There exists a great relation between sorting and data compression. You could sort the data file; record the sorted bytes with just their corresponding frequency counts; and somehow restore back the file to its original state. The problem with this idea is how to “unsort” the file. Thus, this is the goal of the programmer: to find a way to represent the sorting task into a minimum number of bits which, ideally, must be smaller than the original file size. When this happens, data compression is achieved. The bit encoding done in the sorting phase would then be needed to decompress the file to its exact original form.
This area has not been studied much, let us presume, that no algorithm has surfaced to solve this problem. Indeed, algorithms books only teach us how to sort an array of integers and never shown us how to unsort the array. Review now the basic sorting algorithms and study how you may “record” each sorting task in the fewest number of bits as possible.

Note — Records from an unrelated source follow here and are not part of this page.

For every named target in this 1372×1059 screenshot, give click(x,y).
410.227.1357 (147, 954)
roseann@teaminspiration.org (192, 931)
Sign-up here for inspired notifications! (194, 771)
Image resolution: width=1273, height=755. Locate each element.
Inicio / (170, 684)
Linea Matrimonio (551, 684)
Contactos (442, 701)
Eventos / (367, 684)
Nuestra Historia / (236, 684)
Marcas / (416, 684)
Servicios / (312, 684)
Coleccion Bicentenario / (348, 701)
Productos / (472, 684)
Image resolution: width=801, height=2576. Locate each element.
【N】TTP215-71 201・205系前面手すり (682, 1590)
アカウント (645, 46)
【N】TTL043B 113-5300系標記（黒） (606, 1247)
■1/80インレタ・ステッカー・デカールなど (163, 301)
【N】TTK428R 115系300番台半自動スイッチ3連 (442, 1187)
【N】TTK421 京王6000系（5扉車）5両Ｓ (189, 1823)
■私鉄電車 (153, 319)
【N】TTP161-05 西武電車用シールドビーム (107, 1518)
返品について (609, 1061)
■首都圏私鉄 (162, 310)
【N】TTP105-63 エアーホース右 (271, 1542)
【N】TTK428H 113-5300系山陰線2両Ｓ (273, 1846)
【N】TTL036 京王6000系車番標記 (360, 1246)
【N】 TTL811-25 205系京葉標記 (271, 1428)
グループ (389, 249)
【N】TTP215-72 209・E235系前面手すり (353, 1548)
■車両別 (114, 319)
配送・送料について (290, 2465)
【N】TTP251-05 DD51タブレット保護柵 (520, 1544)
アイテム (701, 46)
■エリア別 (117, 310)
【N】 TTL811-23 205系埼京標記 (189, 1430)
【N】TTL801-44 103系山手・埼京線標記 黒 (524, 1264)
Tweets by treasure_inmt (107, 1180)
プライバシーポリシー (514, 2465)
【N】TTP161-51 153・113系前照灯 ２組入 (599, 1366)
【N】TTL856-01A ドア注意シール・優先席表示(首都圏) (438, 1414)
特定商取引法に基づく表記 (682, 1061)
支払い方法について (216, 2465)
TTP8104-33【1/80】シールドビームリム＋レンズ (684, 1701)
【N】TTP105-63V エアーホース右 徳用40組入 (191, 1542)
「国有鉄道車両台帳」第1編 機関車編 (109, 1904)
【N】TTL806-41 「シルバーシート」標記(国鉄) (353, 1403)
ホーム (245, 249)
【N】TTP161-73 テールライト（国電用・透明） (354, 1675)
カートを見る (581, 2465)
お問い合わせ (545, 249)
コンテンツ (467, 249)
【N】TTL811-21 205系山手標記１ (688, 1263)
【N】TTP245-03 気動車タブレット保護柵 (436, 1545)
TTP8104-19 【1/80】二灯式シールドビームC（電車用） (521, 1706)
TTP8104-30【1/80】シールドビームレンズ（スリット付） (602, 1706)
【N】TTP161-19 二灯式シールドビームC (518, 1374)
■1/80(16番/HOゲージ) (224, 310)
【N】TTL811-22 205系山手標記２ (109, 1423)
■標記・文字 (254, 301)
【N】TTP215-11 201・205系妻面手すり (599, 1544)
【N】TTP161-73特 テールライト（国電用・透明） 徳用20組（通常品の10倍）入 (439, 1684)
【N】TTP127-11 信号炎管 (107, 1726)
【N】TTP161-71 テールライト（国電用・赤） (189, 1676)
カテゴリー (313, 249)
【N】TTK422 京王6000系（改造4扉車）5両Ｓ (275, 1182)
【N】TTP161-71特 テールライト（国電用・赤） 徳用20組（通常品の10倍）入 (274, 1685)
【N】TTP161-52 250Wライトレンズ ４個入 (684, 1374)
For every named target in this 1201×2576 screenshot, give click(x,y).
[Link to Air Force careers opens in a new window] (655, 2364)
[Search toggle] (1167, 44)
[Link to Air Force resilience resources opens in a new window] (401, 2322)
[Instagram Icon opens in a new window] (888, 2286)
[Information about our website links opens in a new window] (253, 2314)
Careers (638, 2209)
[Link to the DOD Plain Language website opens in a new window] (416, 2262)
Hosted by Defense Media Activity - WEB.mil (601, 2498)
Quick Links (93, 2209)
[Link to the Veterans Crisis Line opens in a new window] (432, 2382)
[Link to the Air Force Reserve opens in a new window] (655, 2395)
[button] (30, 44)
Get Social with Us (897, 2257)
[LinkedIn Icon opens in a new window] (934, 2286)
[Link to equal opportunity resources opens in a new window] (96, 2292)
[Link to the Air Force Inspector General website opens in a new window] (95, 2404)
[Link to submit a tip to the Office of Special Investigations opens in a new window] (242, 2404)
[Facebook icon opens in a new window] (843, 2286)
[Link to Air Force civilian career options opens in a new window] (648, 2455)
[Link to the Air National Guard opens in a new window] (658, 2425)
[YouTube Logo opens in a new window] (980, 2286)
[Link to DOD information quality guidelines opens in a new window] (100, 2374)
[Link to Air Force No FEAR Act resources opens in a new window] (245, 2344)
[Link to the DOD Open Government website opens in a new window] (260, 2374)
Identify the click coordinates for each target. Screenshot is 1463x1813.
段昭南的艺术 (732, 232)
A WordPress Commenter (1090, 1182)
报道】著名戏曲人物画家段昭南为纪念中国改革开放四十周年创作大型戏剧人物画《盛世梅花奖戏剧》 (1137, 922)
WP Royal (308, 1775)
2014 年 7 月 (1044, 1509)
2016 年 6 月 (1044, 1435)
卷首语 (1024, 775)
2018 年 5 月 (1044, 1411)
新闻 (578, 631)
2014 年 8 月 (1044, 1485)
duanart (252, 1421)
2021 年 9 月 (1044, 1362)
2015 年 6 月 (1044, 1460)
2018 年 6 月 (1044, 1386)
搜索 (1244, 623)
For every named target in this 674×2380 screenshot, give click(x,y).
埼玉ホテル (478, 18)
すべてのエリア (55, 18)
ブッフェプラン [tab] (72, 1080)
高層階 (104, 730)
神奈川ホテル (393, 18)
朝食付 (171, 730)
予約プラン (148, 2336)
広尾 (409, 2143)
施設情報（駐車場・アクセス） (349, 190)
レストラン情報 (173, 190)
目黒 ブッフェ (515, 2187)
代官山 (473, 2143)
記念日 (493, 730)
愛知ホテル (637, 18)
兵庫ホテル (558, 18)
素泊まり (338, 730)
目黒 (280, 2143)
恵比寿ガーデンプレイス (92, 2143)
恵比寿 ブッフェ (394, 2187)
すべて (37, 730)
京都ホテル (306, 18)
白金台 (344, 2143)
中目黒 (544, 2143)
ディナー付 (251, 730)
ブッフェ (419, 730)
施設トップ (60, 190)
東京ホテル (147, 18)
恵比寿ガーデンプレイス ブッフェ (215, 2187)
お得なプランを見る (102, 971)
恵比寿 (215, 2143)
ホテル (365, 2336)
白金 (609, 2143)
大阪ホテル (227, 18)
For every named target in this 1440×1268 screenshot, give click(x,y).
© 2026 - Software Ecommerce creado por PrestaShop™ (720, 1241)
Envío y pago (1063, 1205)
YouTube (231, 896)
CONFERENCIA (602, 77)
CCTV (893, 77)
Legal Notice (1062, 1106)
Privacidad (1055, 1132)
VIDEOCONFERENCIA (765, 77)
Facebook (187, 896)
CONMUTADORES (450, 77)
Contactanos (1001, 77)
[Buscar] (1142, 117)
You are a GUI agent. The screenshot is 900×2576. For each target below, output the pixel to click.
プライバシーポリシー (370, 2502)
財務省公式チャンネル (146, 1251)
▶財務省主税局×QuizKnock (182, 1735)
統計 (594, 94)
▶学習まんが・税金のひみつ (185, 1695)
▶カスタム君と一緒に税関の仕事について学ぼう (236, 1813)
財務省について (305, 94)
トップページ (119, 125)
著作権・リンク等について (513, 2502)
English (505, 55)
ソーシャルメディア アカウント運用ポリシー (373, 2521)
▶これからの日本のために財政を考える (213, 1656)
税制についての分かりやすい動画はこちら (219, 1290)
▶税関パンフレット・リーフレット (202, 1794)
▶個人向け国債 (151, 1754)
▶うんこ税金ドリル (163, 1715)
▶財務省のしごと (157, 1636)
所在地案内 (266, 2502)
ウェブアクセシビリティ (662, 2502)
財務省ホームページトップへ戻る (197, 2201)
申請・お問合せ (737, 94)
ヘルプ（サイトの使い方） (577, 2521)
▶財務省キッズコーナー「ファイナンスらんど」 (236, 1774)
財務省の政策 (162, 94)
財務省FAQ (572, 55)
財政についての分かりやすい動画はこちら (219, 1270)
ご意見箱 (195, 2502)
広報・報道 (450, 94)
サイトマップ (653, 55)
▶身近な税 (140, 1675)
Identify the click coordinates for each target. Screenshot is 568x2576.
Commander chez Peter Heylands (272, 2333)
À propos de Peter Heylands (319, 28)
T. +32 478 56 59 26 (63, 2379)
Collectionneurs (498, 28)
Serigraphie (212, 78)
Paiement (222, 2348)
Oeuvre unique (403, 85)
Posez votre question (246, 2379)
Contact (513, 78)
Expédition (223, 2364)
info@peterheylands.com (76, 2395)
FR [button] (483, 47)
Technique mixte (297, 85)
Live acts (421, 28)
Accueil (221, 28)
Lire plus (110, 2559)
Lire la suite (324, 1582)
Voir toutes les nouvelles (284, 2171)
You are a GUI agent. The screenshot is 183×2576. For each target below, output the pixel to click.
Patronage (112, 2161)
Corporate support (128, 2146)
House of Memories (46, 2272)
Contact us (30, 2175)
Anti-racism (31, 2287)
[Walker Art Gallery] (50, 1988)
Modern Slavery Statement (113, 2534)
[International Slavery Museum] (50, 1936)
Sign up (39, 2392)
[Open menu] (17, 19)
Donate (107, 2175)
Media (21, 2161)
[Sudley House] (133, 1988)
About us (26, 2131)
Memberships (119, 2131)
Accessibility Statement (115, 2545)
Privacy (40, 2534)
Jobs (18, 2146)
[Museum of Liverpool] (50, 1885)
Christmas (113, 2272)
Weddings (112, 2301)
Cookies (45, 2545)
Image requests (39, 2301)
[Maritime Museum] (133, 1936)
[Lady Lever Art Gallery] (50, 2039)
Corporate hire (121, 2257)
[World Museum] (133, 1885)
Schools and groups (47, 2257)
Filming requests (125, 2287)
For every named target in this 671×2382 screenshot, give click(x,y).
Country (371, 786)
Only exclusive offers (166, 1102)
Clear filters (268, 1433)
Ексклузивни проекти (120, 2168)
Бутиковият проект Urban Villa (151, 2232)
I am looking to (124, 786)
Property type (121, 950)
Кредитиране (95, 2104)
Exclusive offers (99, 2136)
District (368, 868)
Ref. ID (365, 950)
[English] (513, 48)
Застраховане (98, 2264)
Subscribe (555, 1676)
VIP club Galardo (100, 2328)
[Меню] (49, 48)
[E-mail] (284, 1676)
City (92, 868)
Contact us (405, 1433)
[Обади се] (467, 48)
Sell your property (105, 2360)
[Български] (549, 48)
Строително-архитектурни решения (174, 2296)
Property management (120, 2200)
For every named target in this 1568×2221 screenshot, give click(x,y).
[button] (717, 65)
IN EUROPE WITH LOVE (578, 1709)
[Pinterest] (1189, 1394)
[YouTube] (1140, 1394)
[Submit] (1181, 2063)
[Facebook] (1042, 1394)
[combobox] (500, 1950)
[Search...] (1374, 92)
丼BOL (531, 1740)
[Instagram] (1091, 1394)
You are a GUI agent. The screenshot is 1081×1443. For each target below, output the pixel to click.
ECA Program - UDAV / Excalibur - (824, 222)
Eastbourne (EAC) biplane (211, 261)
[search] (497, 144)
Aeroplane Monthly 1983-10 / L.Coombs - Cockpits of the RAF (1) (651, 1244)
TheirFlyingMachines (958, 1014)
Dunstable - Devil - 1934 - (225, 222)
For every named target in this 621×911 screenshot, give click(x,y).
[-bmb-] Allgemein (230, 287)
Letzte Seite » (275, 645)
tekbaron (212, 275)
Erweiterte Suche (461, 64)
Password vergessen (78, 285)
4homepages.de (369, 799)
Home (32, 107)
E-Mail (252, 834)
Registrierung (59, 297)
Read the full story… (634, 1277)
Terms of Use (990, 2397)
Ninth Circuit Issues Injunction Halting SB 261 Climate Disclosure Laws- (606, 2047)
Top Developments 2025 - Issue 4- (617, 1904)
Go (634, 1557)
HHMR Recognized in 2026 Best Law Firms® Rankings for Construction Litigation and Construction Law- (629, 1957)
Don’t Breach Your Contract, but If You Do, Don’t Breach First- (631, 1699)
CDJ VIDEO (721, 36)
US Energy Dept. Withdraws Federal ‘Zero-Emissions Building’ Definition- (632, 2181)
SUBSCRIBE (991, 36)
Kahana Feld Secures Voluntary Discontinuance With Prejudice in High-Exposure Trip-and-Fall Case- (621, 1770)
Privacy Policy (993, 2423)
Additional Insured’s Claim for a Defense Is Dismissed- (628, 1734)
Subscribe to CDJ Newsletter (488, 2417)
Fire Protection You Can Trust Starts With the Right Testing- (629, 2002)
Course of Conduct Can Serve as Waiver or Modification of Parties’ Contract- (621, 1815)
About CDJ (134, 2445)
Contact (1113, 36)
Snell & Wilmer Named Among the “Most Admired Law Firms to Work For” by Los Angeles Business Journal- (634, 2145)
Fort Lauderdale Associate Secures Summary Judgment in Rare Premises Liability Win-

Could you use selection sort to achieve compression??? How about shellsort? Or quicksort?
Clearly, total sorting is hard to represent with a smaller number of bits than the original data source but a technique was disclosed that did not promise complete sorting but only a transformation of the source. The output of this transform is not smaller than the original data size; in fact, it is always actually larger in size (by only one integer to signal a block position). However, this transform can sort the file in such a way that the output is highly amenable for a more effective compression. Interestingly, the transform produces many redundant bytes in the output. When the transformation of the data source (usually a fixed-size data block) is finished, a suitable compression algorithm such as RLE, Huffman, or arithmetic coding is then used to compress the output.
This clever transform is called the Burrows-Wheeler Transform (BWT) named after its inventors, Michael Burrows and David Wheeler, who was the one who originally discovered the transform in 1983. They published an article about a data compression algorithm (BWCA) which introduced the transform in 1994, so the transform became known as BWT.
The BWT offered new paths to compression and is best known to be the first block-sorting transform that is reversible allowing data compression. The BZIP2 compression program (by Julian Seward) of the GNU file utilities uses the BWT to achieve better compression than traditional programs that compress files to a ZIP file format.
How does BWT work? To answer that, let us consider the 15-byte data source string “COMPRESSIONCODE”. Figure 1 depicts this string as a block:
Figure 1. The Compression Data Array
The next task is to sort these strings, thereby creating a new sorted matrix (M'). After sorting the strings, the BWT then quickly emits as output the Last column of the sorted matrix. The sorted matrix is shown in Figure 3. We add a single column to show the row indices of the strings, and the First and Last columns are denoted in the figure by the “F” and “L” letters, respectively. In this data example, the Last column is the string “NEODRSOOCCIMPSE”.
Figure 3. The “Sorted” Matrix M'
When the Last column of bytes is transmitted, an “index” is also emitted to denote the original string’s position in the sorted matrix. The original string (“COMPRESSIONCODE”) can be found in row 1 (index = 1), so this value is also transmitted as output.
Amazingly, the Last column as well as the index of the original string are the only output codes of BWT. What is even more amazing is the fact that the Last column is now teeming with consecutive bytes, making it ideal for compression. For very large blocks of data, this last column will be replete with redundant (identical) bytes, hence transforming the original data array into a new string highly amenable for compression.
It is easy to understand the sorting process for the individual strings, but by just looking at the now scrambled Last column, it seems that it is impossible to recover the original string from this array. However, there is indeed a way to “unsort” the Last column given just the index of the original string.The index of the original string certainly refers to an individual byte in the last column, because as you know, the last column is the only data available to the decoder. This individual byte is the byte ‘E’, as found in index 1 of the Last Column. As you shall soon learn, given just this byte as the starting byte, we can recover the whole string completely. The logic of BWT decoding, it turns out, also involves a sorting algorithm.